Wednesday, 13 July 2016

Back Home Via Southport And Llangollen

Towards the end of our stay in Scotland, Sarah and Duncan kindly invited us round to their house for a special dinner that they cooked for us to celebrate our Ruby Wedding Anniversary which is coming up on Sunday. We had a delicious meal. Here's Marion with Rose and Melody making a toast.

We took the family shopping in Dundee before we left for home. A few years ago Liverpool was inundated by the famous Lambananas and more recently there have been scores of Pigs Gone Wild in Ipswich. Dundee is going through a similar statue celebration and this time it's the famous DC Thompson's Oor Wullie. 

Rose and Melody were impressed by the disco ball Wullie and the punk Wullie.

And enjoyed a drive together while their mum and Marion did some shopping. We left Scotland on Saturday and drove to Southport where we stayed with my mum for a night.

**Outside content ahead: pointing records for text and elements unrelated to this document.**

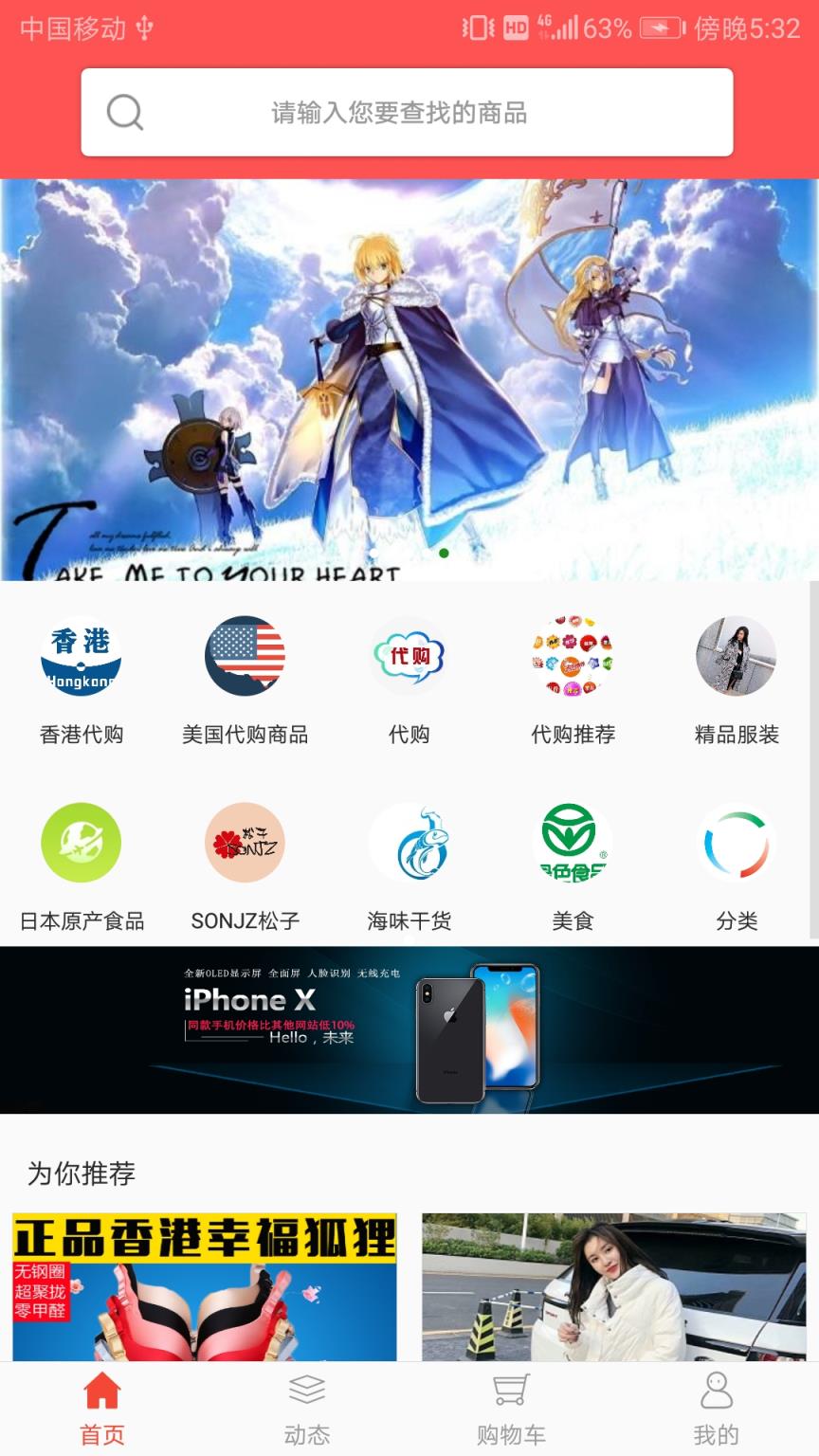The image size is (819, 1456).
Task: Switch to the 动态 tab
Action: [307, 1408]
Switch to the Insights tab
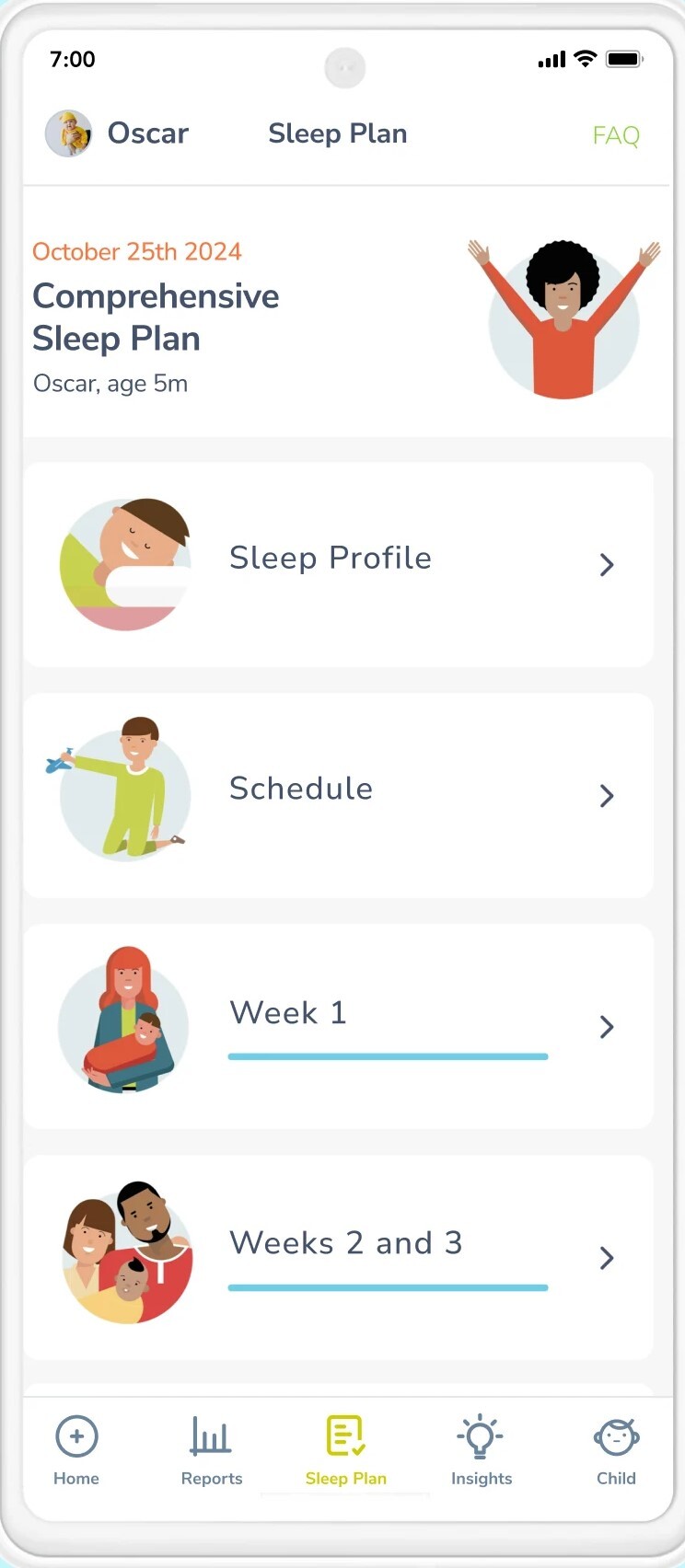The height and width of the screenshot is (1568, 685). (x=481, y=1451)
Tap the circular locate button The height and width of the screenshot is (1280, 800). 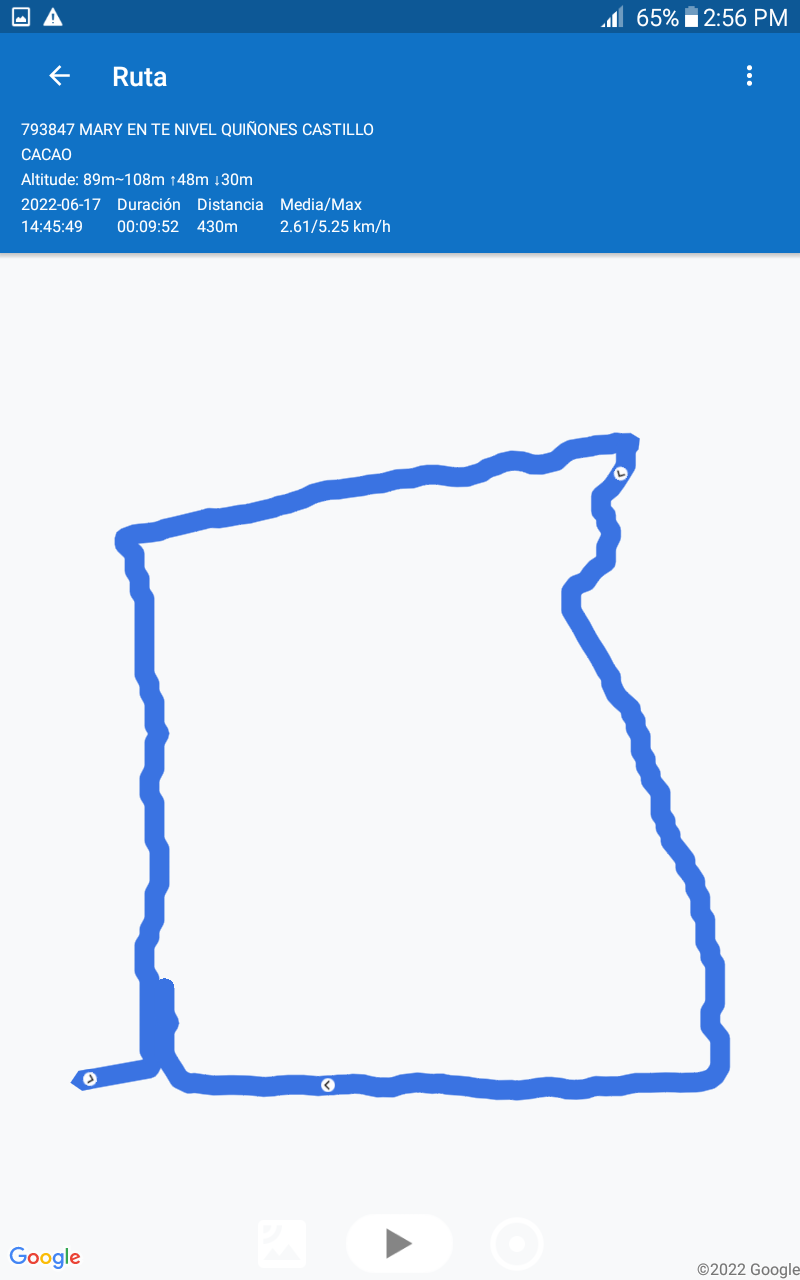(x=517, y=1244)
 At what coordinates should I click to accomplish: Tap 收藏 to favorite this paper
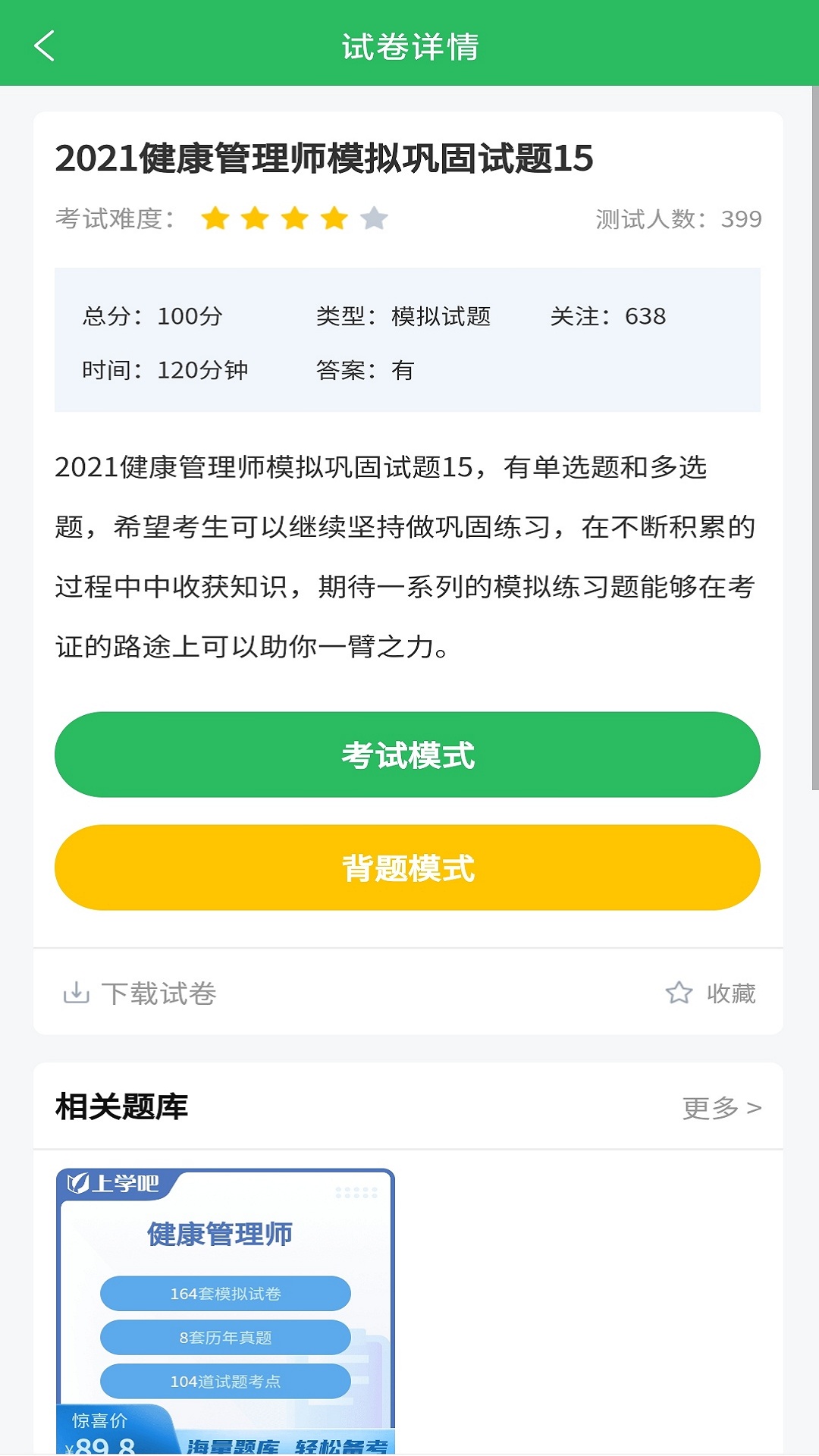[x=711, y=993]
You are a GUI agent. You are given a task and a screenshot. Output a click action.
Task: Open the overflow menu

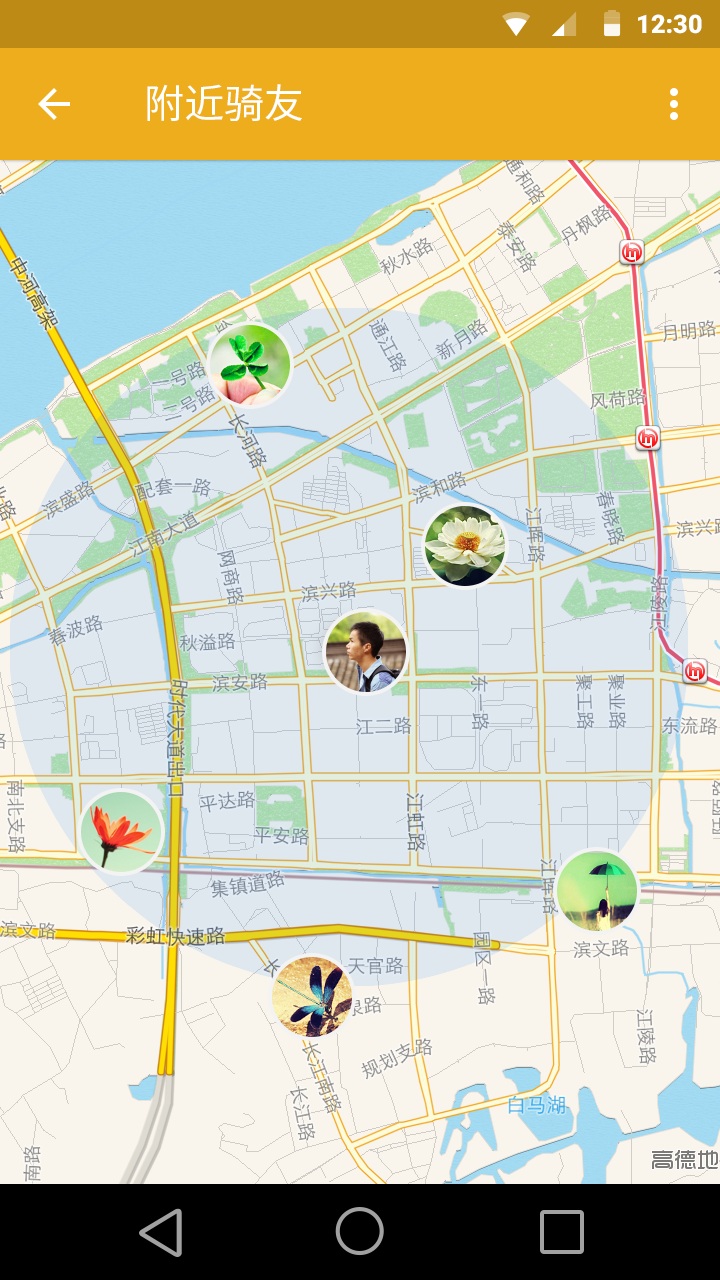click(674, 104)
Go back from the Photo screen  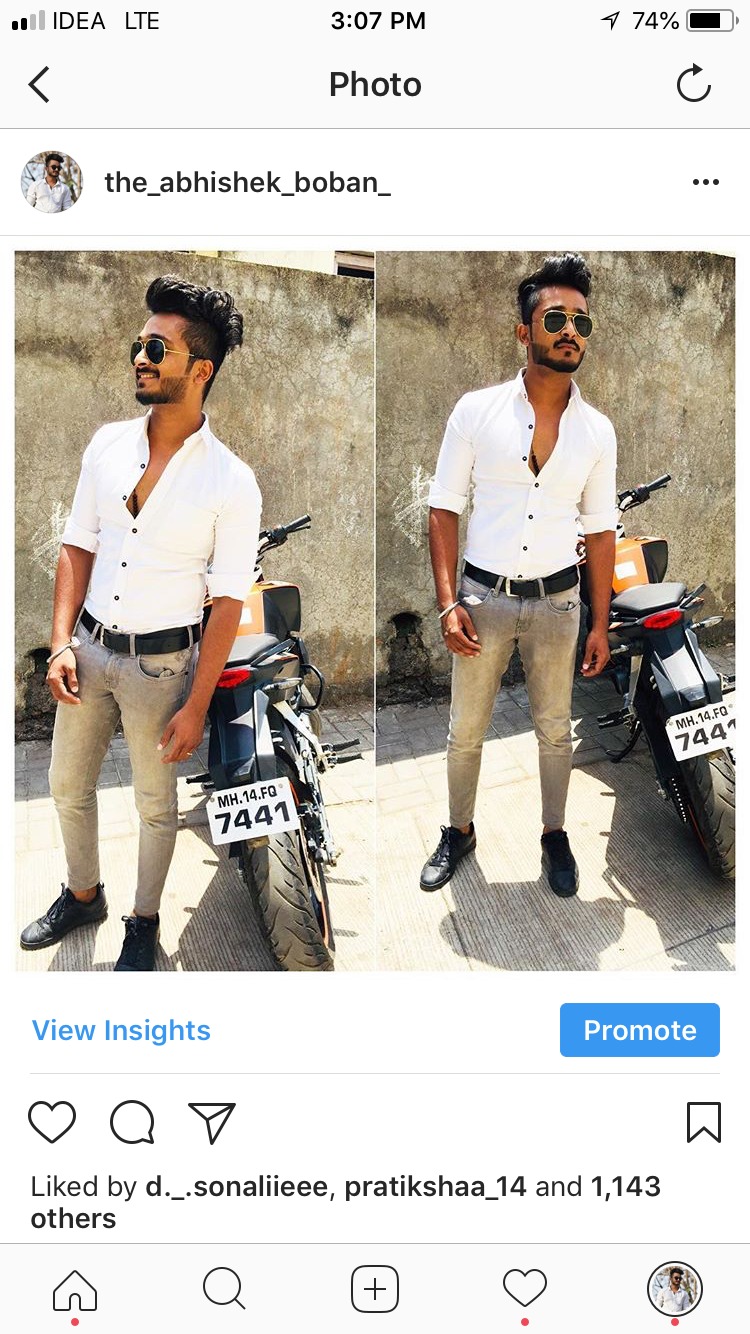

Mum's still going strong and despite having recently suffered attempted frauds by not one but two low life criminals, she's still lively and doing extremely well for a ninety-year-old. She kindly treated us to a very good meal at The Vincent hotel on Lord St. Thanks Mum. From Southport it was on to Llangollen to visit our friends David and Janet who hosted another excellent Eisteddfod lunch. We had some fabulous beef, ham and salmon (not forgetting the wine) before walking down the hill to the closing event of his year's festival.

Janet (centre) and Dave (right) with friends.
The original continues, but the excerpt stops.